The Financial Conduct Authority (FCA) received 1,454 complaints about its operations during 2022, a 20% increase on the figure a year earlier, with more than a third upheld.
However, the regulator closed 1,285 cases, reduced its backlog and improved its response time for cases, with the average age of open standard and local complaints falling from 66 days to 48 days at the end of 2022.
Publishing its annual complaints data report, the regulator said it upheld either wholly (17%) or partially (19%) more than a third of the complaints it received totalling 467 cases, while rejecting 31% and not investigating 33%.
The report was distributed alongside the Complaints Commissioner’s annual report, where the commissioner criticised the FCA’s complaints handling process and raised other key issues.
“Overall, I made 62 recommendations, suggestions or criticisms. Of these, one criticism was about a joint complaint between the FCA and the Prudential Regulation Authority (PRA) and one suggestion was about the PRA complaint,” complaints commissioner Amerdeep Somal said.
“I found the reason for most of the complainant’s dissatisfaction with the FCA centred upon its oversight role of firms and the customer service received from the FCA complaints team and other departments.”
Seven key themes were identified in Somal’s report. These were:
- New and significant additions to the trends are complaints about the FCA customer service and about the failure of the Regulator’s own complaint investigation;
- A substantial amount of complaints about fees, fines and invoices;
- Emergence of complaints about market oversight;
- The increased number of complaints which alleged the FCA failed to oversee the Financial Ombudsman Service (FOS);
- Continuation of complaints by regulated firms or individuals that the FCA has failed to deal with them properly;
- Continuation of whistle blower complaints;
- Increase in the number of complaints referred to the complaint commissioner’s office which are deferred.
One in 10 complaints upheld
Overall, the commissioner disagreed or partially disagreed with the FCA’s decision in 11% of the 185 cases she decided upon during the year. This was out of 421 cases dealt with by the office.
Elements relating to customer service complaints included people being upset about the FCA’s telephone answering services, delays in processes and perceived inappropriate attitudes of staff, among other issues, the report noted.
Meanwhile issues relating to failure of the regulator’s complaint investigations included delays, failure to consider relevant information and failure to provide information, among other things.
“A recurring theme this year is the FCA’s information sharing with complainants, which I have found problematic,” Somal continued.
“A substantial number of complaints could have been resolved by the FCA just through improved communication and information sharing with complainants, rather than finding their way to me as expressions of dissatisfaction with the FCA customer service and complaints handling.”
As a result, several issues were noted which will be monitored by the commissioner.

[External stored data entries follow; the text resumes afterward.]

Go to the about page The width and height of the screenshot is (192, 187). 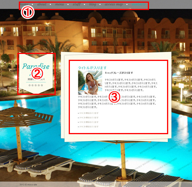pyautogui.click(x=42, y=4)
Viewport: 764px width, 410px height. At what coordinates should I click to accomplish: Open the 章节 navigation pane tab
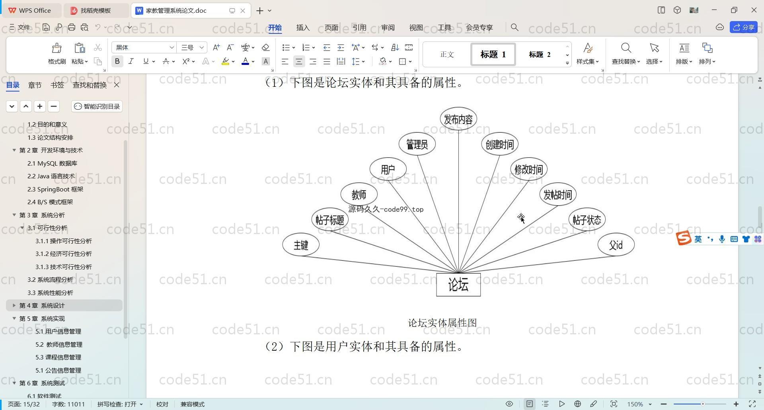[x=35, y=85]
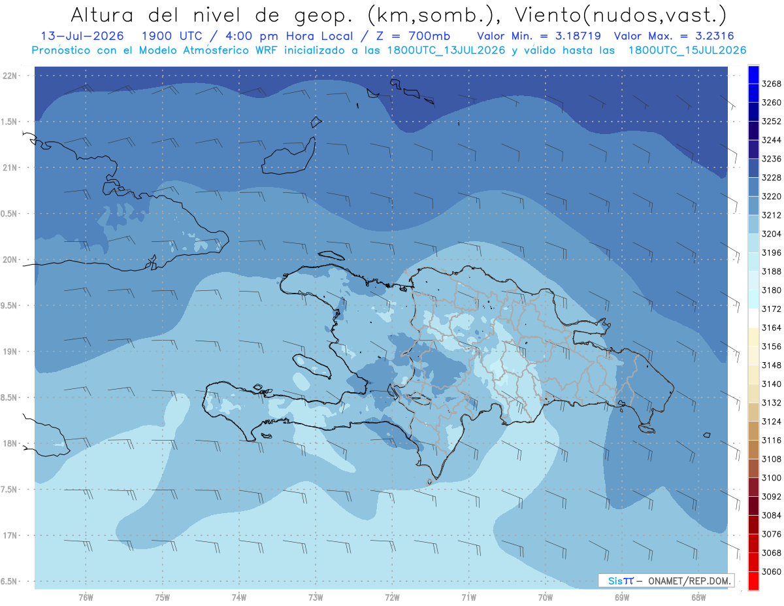Click the 13-Jul-2026 date text
Viewport: 784px width, 606px height.
[x=78, y=37]
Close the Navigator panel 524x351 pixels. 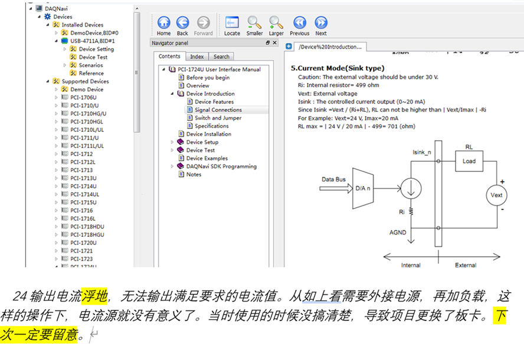pyautogui.click(x=276, y=43)
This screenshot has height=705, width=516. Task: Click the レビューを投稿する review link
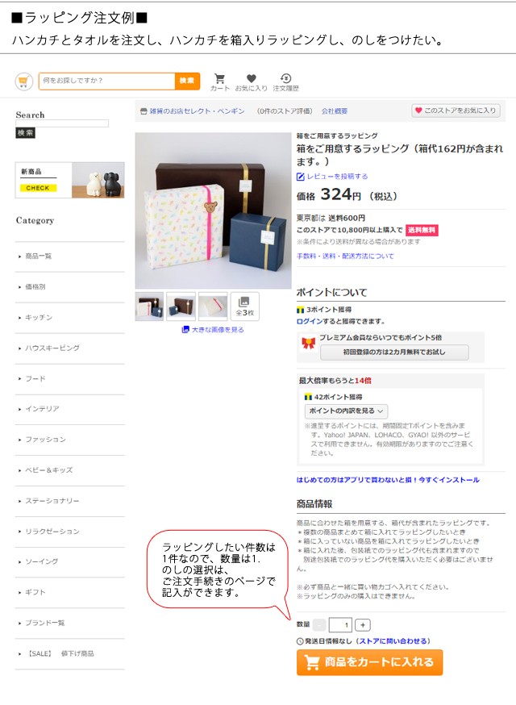(332, 176)
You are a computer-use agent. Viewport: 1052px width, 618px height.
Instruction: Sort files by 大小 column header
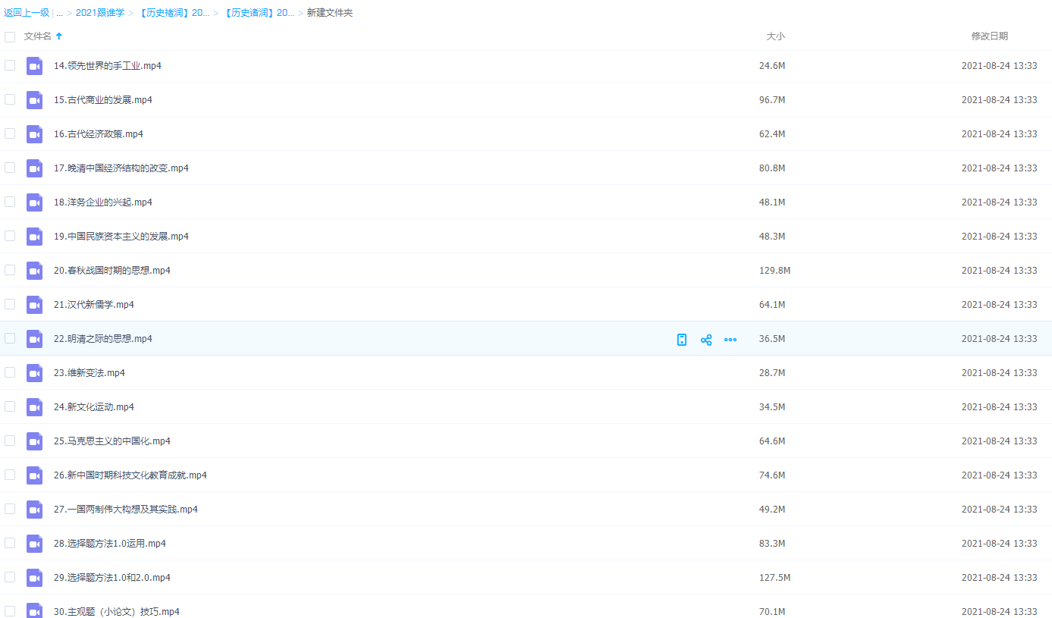(775, 36)
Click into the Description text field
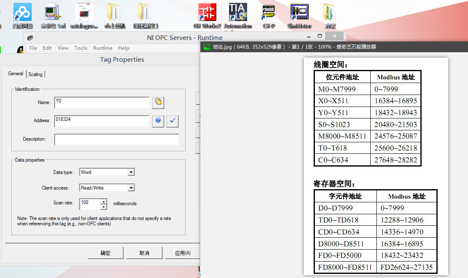468x278 pixels. pos(117,140)
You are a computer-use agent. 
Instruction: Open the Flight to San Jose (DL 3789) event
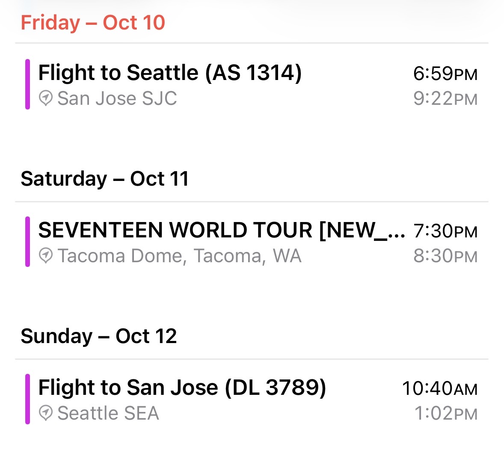[182, 388]
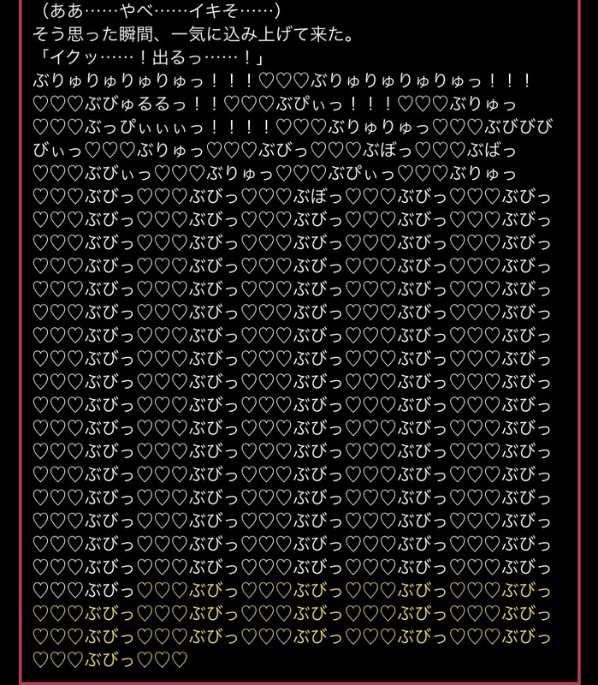Click the red horizontal border along the bottom
Viewport: 598px width, 685px height.
299,681
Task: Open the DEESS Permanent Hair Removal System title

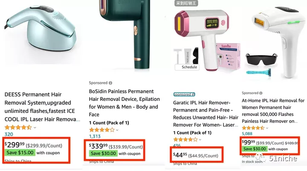Action: pyautogui.click(x=42, y=107)
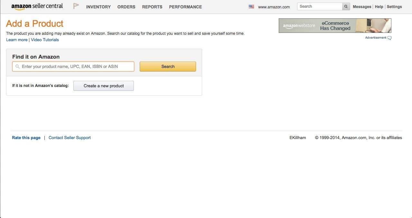Viewport: 412px width, 218px height.
Task: Focus the top-right Search field
Action: pyautogui.click(x=320, y=6)
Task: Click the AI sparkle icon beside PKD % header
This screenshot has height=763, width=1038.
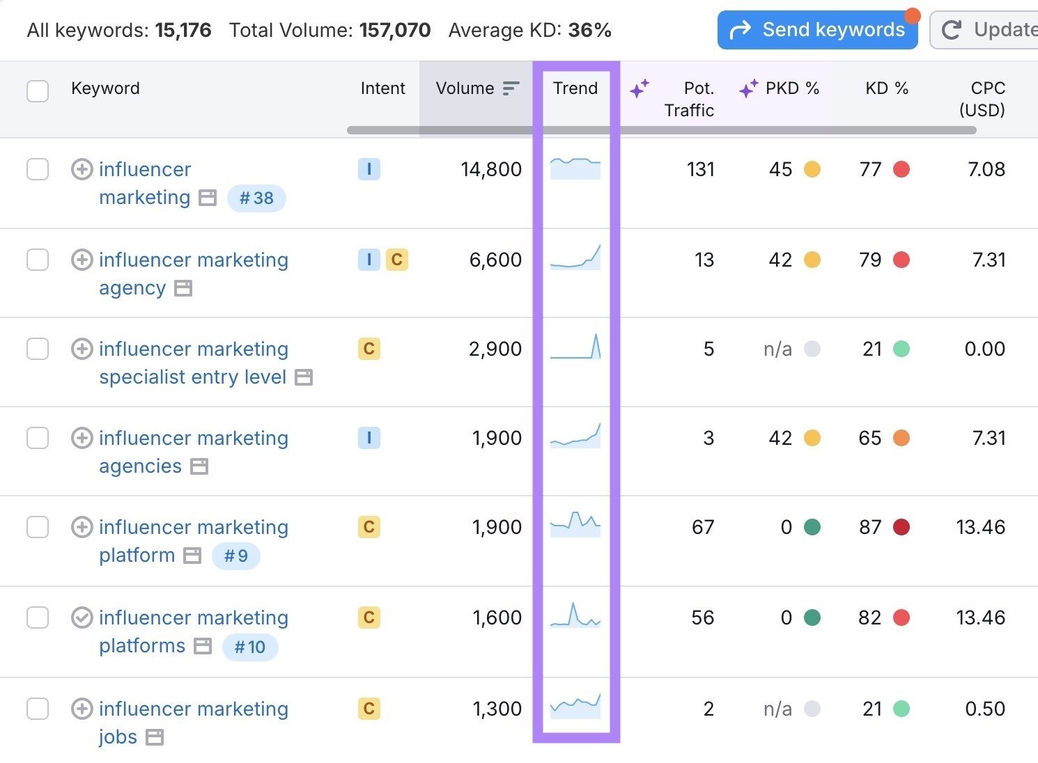Action: tap(746, 88)
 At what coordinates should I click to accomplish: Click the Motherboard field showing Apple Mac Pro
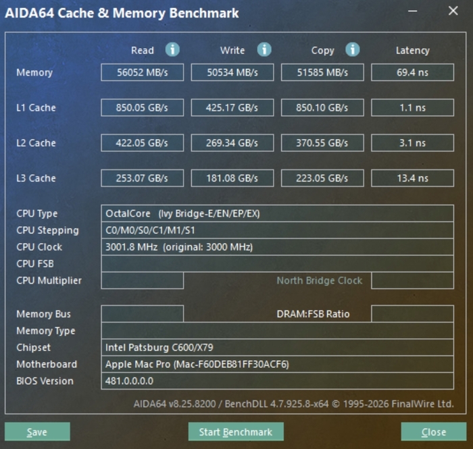coord(277,365)
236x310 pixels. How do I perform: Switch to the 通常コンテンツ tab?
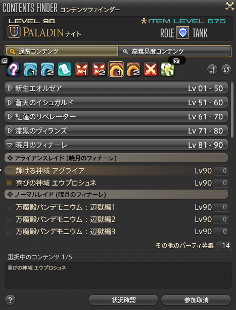pos(62,52)
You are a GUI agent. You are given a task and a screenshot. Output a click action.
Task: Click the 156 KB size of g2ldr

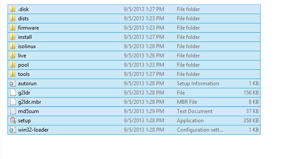251,93
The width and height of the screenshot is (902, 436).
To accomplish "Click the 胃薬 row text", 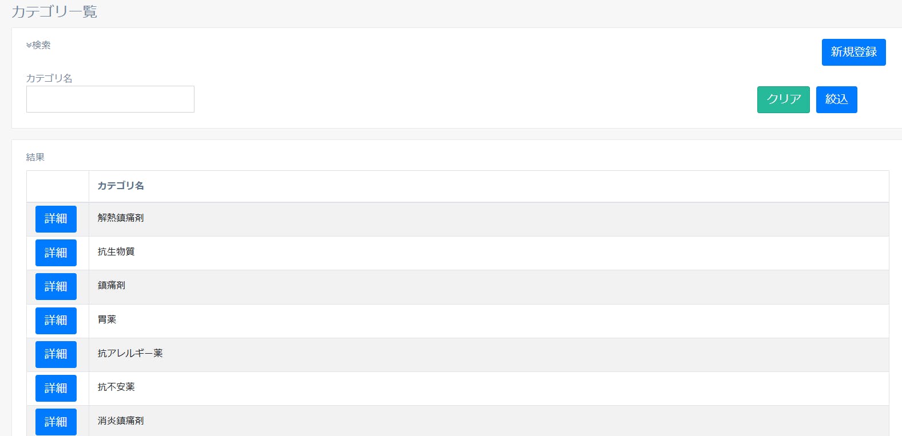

They were:
- Complainants have asked the FCA questions, which neither the supervision hub nor subsequently the FCA complaints team has answered – this has led to frustration on the part of complainants;
- In providing information, the FCA has not used clear and unambiguous language in a number of cases. This led complainants to come to erroneous conclusions about the matters concerned;
- In providing information, the FCA did not include full and clear explanations which led to misunderstanding and confusion on the part of complainants;
- In providing information, the FCA did not provide all the information which may have been helpful to complainants – had it done so, complainants distress may have been alleviated.
‘Haven’t always got this right’
Responding to the issues raised, the FCA said it was pleased the commissioner agreed with its decisions in the vast majority of the complaints concluded during the last year.
However, it noted the themes and observations and said it was committed to continue making improvements to these areas, acknowledging it hadn’t always got things right.
“The dedication and professionalism of our colleagues at the FCA has been central to our improvements and put us in a strong position to make further progress and deal with the challenges of the coming year,” it said.
The regulator continued: “The commissioner outlined a theme that we could have resolved some complaints earlier through improved communication and information-sharing with complainants.
“We note the commissioner’s comments and accept that we haven’t always got this right.
“We are committed to being as transparent as we can during our complaint handling and we set out below what actions we have and are taking, along with the challenges we face.
“During the last year we have updated the protocol which sets out how we and the commissioner engage.
“This includes sections on confidentiality and information-sharing and sets out the legal and policy framework. We have also provided training to all complaints investigators on sharing information,” it added.